A UILookPolicy exists for each Look and Feel in the system. This is the nerve center of how widgets and their wrappers are constructed. However, it must use a UIBuilder to construct them. That means there's no easy way to use these things dynamically.

So what we need to do is copy what UILookPolicy, UIBuilder and Spec classes were about and turn them in to widgets. These widgets would:

So essentially we're talking about dynamic specs that live in the widget tree and respond to all the messages you always wished them to respond too.

This isn't as hard as it might sound to some people. The blueprints are laid out in UILookPolicy - if you can decipher the gibberish code. Some of the trickier bits are in ComboBox or SpinButton, where a single view does not exist to build these widgets but a set of composite views are used to construct them with an elaborate wrapper structure with assumptions about 'container container' call changes and the like.

What that means is, the dynamic widget must create underneath it, the correct kinds of wrappers such that it works as if it were spat out of a UIBuilder.

So I've been toying with this, trying it out, building widgets this way. I'm not quite ready to release any code for it yet - since I haven't used the code to build anything real yet - but I'm feeling semi-quietly-optimistic about this.

As an added bonus, in this exercise I also gave each of my "widgets" their own coordinate system, so that you don't have to wrap them in wrappers just to position them on the screen. Each widget can use a block of code (or an object that responds to the protocol) to decide how to layout any children it has and each widget also has another block of code to confine it within the offered space given to it by its container. This idea is again borrowed from Gizmo and Travis's discussion on FunctionalLayouts.

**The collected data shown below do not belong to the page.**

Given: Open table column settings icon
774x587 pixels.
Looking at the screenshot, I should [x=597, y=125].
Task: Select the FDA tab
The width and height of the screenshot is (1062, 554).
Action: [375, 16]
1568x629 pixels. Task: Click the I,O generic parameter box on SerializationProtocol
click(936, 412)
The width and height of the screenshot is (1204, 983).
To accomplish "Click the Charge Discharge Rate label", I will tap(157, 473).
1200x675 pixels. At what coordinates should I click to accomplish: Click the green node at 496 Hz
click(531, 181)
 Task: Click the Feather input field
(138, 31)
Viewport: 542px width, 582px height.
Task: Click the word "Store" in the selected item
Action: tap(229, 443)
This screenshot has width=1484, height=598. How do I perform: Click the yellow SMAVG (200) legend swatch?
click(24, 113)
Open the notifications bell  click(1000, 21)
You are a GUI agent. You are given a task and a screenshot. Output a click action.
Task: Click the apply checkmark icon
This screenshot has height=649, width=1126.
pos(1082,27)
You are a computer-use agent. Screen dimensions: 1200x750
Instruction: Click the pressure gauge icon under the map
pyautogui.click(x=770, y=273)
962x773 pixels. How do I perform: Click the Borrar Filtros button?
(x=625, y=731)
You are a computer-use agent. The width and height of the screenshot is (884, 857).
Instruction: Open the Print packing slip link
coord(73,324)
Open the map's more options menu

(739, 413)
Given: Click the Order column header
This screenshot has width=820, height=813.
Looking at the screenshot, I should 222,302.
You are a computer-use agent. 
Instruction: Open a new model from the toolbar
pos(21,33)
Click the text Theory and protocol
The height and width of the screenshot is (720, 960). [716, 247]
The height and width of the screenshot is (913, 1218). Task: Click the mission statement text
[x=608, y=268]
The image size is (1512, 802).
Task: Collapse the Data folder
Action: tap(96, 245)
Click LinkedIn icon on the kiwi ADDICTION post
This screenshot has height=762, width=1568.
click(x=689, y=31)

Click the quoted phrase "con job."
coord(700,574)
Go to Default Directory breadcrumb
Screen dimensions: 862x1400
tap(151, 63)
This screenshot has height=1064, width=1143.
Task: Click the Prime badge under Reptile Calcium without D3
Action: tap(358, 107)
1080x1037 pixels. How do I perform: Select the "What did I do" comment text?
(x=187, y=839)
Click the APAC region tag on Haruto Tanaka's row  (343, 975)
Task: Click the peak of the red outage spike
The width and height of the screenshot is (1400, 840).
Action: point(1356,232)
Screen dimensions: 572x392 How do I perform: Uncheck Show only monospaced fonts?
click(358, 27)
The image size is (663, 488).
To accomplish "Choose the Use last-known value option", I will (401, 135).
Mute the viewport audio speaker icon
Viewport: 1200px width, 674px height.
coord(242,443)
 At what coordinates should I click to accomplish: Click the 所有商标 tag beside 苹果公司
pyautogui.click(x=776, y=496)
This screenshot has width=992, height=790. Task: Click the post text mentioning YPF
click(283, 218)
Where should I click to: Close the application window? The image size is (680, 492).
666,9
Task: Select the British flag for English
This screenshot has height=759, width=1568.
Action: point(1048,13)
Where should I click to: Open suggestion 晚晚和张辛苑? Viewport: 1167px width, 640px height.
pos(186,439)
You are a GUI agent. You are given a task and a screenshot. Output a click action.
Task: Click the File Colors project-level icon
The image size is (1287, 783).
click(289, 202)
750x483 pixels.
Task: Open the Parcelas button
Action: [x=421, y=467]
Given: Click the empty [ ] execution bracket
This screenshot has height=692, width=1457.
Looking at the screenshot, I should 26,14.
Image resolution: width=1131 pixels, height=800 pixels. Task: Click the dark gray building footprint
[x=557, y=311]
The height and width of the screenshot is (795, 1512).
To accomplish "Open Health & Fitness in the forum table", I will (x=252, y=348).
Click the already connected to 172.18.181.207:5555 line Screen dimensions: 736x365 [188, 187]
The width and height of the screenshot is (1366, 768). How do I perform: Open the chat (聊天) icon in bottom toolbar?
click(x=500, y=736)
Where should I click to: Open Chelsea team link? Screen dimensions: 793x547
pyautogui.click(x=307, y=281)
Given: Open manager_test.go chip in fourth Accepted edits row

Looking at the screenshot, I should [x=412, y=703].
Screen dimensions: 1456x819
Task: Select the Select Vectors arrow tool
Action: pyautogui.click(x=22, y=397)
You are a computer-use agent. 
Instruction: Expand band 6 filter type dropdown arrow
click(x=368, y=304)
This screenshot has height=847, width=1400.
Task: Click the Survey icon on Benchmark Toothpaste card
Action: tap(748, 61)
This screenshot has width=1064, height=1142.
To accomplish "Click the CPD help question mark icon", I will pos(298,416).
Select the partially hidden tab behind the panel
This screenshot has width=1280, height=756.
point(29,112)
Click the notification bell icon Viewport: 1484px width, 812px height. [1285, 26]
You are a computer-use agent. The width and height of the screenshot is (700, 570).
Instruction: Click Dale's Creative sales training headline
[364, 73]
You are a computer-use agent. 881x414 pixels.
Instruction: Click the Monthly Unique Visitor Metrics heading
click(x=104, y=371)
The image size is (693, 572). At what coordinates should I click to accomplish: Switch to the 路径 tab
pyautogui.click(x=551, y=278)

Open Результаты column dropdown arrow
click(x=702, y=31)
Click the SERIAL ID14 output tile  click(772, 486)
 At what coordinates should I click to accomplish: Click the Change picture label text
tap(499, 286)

That's not to say that all these ideas are great or right, only time and actual use will tell. But there is a quick and dirty way to test whether an idea has a good grounding or not - look at the competitors. Do widgets know where they are on the screen in other UI paradigms? Yes, just about every UI framework has that. Can widgets use a callback to reposition themselves? Yes, most UI frameworks do that. Can widgets change properties dynamically? Yes, just about all UI frameworks can do that for most properties.

So this may be a much needed programming API face-lift for "the UI" - or it may not be. I'm only working on this stuff part time, as my primary focus is on Seaside. However, I hope to build some simple UI apps over time to see whether these ideas are worth sharing to a wider audience.. heck, if the classes are even worth commenting.

I've only been working on the code for a week and I can already dynamically build and configure input fields, comboboxes, custom widgets, spin boxes, text areas, scrolling areas with dynamically added/moved/removed widgets, object lists. Actually the list is longer than that, but it just goes to show, reusing what we have and know works is easier than we previously thought.

I'll keep my blog posted with updates on how this spike/experiment progresses.